● **TASK GOAL**
From the entries that follow, copy each line containing the word "blue".

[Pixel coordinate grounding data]
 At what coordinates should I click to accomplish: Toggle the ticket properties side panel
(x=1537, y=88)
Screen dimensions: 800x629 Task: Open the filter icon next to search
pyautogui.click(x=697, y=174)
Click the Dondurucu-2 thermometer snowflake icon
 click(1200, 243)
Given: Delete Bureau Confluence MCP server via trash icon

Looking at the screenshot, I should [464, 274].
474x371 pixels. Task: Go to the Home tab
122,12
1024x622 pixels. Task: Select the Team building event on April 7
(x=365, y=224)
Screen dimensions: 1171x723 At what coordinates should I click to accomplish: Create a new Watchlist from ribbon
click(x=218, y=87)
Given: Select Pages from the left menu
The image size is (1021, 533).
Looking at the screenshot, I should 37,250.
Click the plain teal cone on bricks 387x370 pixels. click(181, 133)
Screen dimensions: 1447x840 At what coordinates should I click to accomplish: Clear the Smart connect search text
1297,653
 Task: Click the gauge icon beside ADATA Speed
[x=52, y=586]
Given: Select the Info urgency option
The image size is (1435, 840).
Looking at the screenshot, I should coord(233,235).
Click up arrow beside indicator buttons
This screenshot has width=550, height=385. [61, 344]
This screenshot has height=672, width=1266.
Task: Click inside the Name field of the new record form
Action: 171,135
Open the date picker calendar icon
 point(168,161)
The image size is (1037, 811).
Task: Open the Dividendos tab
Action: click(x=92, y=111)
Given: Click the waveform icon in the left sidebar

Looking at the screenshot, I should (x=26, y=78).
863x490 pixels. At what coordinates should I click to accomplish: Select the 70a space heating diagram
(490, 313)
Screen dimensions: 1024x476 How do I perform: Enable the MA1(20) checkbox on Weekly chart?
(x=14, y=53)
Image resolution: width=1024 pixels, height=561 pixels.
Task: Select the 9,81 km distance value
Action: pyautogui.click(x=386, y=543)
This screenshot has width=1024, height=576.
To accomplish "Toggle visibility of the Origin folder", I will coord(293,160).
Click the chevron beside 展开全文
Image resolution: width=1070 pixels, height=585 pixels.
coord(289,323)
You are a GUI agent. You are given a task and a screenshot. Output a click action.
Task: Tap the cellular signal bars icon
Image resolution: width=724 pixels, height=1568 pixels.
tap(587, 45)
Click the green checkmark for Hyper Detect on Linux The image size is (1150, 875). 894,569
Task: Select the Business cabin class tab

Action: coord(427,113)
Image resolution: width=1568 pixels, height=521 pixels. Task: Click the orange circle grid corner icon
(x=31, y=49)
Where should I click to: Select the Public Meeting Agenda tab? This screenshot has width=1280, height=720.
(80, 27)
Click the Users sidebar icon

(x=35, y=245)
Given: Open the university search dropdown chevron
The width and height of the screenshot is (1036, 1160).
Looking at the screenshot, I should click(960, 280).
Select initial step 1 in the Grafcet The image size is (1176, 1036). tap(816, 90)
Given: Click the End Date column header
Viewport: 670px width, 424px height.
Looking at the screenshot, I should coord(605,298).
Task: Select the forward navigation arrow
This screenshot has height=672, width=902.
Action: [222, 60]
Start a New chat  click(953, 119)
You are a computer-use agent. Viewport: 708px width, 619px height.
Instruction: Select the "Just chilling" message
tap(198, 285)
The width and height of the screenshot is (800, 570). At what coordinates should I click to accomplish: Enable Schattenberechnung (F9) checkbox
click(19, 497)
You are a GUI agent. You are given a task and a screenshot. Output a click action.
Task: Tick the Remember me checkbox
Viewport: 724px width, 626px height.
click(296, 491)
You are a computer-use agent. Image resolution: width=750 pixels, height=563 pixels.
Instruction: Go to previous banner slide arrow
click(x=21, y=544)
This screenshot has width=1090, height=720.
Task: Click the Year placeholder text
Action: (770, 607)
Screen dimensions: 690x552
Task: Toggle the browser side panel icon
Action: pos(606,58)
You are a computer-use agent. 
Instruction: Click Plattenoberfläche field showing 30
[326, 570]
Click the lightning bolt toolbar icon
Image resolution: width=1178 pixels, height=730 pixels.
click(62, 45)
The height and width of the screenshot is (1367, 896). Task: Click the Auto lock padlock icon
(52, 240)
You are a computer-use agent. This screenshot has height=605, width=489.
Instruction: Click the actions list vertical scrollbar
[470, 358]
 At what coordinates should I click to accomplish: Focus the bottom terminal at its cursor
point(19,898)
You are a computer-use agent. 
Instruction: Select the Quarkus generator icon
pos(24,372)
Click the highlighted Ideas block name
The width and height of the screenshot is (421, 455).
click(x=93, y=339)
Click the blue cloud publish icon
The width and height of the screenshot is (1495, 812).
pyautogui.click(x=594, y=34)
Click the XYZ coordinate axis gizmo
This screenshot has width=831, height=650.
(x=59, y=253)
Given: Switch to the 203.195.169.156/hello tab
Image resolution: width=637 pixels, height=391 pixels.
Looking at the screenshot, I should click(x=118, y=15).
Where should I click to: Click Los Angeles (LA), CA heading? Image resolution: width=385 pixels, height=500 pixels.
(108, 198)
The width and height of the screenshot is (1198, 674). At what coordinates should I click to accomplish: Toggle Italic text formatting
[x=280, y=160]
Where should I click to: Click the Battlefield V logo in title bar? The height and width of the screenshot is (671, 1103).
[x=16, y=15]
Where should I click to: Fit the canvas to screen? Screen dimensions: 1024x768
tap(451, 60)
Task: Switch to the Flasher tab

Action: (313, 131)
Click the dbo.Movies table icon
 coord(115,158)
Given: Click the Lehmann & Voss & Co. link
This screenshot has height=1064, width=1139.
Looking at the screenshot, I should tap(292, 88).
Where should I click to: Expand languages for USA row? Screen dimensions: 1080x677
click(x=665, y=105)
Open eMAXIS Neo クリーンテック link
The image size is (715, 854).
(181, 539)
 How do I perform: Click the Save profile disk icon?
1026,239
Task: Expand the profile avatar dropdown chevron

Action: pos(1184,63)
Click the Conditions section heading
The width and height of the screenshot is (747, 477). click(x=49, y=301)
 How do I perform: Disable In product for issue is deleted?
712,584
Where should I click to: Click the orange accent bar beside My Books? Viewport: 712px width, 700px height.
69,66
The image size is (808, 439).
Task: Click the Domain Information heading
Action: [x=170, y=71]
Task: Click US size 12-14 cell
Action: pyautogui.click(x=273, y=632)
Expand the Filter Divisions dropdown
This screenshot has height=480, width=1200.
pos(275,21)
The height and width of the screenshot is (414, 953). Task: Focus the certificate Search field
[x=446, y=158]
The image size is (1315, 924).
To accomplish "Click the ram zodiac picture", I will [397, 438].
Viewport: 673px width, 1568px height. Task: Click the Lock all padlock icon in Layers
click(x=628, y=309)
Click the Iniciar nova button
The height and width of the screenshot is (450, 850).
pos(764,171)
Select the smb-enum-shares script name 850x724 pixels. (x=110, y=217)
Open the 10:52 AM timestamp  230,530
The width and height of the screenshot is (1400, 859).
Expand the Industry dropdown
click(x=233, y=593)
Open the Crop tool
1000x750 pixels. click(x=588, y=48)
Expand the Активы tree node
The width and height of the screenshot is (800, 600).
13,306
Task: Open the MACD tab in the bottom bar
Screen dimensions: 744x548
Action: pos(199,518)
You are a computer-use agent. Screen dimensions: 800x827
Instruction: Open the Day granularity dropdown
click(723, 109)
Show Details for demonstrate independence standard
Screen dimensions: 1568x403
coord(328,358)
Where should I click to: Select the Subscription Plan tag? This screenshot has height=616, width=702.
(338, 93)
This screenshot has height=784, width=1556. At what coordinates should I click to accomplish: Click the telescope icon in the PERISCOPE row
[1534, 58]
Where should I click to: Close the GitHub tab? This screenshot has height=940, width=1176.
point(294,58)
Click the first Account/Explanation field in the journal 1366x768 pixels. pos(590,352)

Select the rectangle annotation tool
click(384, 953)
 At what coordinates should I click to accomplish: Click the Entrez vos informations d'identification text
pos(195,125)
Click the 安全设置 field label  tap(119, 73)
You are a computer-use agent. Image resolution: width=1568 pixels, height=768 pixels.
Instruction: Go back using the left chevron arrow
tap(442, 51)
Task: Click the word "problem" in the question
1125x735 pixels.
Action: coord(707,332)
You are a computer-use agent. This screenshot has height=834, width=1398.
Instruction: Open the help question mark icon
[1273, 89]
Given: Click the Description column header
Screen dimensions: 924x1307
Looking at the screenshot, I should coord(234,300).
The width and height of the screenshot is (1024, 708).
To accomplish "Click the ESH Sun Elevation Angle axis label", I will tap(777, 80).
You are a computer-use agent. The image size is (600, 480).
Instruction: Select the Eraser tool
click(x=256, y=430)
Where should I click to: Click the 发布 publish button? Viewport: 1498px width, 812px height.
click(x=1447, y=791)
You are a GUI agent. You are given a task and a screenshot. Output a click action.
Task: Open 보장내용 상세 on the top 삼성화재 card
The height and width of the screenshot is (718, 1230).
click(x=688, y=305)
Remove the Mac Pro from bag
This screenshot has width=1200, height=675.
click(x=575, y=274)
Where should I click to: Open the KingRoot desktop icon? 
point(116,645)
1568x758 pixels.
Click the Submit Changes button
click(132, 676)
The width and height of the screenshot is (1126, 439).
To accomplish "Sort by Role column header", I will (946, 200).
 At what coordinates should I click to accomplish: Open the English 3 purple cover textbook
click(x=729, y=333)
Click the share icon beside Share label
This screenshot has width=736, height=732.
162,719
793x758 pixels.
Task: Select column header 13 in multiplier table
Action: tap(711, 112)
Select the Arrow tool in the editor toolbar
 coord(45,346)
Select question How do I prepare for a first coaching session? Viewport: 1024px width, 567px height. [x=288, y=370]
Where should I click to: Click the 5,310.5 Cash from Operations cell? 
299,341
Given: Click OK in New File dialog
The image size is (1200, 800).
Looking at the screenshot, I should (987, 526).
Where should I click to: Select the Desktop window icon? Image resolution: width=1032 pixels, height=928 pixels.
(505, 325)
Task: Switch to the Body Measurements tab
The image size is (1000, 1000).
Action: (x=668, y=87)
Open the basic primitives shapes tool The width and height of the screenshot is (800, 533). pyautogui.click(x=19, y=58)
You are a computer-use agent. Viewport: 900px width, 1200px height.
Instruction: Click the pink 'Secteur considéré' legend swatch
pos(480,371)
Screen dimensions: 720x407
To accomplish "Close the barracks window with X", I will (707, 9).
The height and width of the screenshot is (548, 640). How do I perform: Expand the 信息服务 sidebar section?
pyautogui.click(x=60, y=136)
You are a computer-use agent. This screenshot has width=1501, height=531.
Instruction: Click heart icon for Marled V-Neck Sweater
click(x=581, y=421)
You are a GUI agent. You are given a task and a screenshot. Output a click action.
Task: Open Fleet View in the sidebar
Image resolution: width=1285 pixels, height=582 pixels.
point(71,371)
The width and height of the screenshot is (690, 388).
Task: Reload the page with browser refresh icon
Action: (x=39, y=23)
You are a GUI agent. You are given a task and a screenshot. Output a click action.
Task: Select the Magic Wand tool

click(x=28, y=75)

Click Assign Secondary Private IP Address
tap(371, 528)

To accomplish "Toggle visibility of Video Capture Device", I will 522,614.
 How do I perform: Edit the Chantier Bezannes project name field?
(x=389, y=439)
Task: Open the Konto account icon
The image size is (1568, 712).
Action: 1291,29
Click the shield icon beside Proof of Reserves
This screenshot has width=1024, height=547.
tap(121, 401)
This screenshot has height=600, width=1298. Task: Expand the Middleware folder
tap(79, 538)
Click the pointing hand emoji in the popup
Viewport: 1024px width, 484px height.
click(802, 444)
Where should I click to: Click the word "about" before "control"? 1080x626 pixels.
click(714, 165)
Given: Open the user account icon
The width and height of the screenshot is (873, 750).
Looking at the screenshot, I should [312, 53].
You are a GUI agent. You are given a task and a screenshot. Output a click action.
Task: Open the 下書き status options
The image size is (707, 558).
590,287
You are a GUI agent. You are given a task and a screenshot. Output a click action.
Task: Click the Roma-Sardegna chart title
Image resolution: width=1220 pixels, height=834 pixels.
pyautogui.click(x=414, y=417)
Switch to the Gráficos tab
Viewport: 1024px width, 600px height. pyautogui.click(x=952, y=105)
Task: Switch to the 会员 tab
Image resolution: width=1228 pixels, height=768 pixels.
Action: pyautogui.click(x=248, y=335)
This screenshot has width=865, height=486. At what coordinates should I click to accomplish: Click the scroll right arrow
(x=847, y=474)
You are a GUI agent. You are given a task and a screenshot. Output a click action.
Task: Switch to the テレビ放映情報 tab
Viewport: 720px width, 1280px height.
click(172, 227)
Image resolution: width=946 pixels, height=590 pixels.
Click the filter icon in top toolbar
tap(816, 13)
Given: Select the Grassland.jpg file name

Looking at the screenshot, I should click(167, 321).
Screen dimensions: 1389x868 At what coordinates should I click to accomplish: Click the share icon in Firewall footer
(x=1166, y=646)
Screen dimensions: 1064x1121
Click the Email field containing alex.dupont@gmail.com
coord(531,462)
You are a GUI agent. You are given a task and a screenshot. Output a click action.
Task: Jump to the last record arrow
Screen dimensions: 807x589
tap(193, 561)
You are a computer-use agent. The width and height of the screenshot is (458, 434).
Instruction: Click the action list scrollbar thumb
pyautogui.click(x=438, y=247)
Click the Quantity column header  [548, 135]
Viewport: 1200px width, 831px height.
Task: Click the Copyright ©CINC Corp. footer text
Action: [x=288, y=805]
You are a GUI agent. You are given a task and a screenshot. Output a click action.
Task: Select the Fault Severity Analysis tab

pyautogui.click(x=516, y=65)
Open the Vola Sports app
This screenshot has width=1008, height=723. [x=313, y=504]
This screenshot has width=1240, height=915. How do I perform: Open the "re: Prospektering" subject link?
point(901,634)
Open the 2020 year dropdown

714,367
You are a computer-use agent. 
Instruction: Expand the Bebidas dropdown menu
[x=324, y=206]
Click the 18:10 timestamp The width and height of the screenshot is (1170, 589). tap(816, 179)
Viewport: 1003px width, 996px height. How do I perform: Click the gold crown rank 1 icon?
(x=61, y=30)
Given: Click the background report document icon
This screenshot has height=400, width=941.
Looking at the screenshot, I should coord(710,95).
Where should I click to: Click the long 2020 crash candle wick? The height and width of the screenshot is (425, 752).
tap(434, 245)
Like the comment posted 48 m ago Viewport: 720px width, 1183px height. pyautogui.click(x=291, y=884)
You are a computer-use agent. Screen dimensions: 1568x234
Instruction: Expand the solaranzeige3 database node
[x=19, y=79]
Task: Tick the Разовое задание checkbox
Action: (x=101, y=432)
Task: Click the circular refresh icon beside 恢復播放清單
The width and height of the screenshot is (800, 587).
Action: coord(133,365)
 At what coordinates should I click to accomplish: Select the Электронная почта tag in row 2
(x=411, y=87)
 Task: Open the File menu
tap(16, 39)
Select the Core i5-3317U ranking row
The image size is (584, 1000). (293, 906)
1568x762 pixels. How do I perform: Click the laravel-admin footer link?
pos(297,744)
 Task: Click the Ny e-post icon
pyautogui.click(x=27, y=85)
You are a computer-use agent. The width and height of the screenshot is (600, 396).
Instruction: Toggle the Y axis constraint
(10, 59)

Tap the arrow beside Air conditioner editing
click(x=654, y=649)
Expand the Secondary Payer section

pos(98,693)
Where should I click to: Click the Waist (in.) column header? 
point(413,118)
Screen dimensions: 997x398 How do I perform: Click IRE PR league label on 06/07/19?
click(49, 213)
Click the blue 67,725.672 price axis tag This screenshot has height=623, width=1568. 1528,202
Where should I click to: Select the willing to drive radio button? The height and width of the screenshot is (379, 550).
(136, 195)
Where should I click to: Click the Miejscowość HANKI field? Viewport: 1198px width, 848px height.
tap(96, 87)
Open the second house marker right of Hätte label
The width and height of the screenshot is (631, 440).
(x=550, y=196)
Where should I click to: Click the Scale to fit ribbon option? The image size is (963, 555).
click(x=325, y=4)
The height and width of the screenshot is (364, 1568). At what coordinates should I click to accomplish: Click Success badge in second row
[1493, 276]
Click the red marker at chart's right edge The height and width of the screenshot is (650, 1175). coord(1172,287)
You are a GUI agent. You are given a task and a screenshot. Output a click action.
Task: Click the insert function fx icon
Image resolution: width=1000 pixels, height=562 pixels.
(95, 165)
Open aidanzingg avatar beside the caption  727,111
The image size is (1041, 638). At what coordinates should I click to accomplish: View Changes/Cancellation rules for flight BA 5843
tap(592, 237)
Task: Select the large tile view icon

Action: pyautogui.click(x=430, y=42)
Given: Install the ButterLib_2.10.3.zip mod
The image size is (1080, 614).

● **EXERCISE OUTPUT**
Click the blue cloud publish icon
Click the blue 67,725.672 price axis tag This screenshot has height=623, width=1568. 1528,202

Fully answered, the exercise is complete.